- **Stated exercise**
Please render the material from the line with "The width and height of the screenshot is (261, 181)." up to and including the line with "click(740, 107)" as a numbered list, leaving out blank lines.

_ _ _ _

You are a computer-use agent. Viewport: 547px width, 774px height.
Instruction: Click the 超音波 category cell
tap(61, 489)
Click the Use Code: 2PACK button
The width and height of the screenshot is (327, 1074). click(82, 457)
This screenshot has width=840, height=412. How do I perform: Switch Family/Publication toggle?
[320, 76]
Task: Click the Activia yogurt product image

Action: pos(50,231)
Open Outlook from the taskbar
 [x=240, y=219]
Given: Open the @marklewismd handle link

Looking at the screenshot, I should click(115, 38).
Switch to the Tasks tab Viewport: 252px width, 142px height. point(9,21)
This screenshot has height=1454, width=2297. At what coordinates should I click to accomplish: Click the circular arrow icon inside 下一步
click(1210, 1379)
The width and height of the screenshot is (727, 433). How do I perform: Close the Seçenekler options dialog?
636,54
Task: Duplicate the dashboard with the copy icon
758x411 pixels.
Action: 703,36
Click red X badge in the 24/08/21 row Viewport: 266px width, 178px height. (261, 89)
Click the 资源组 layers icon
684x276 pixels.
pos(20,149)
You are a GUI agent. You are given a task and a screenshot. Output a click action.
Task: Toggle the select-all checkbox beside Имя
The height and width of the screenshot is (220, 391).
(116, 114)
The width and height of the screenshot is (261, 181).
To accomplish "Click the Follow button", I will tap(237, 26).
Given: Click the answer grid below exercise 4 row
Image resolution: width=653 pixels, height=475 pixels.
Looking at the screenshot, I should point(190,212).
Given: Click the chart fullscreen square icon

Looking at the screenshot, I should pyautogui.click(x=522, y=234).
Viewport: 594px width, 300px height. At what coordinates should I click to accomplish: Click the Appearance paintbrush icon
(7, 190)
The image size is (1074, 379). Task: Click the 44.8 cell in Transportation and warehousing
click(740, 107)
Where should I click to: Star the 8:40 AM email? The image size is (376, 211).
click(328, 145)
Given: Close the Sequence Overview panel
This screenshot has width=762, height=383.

_ _ _ _

- **Exercise output**
1. The width and height of the screenshot is (261, 181).
2. To accomplish "Click the Follow button", I will tap(237, 26).
3. Given: Click the answer grid below exercise 4 row
4. Image resolution: width=653 pixels, height=475 pixels.
5. Looking at the screenshot, I should point(190,212).
6. Given: Click the chart fullscreen square icon
7. Looking at the screenshot, I should pyautogui.click(x=522, y=234).
8. Viewport: 594px width, 300px height. At what coordinates should I click to accomplish: Click the Appearance paintbrush icon
9. (7, 190)
10. The image size is (1074, 379). Task: Click the 44.8 cell in Transportation and warehousing
11. click(740, 107)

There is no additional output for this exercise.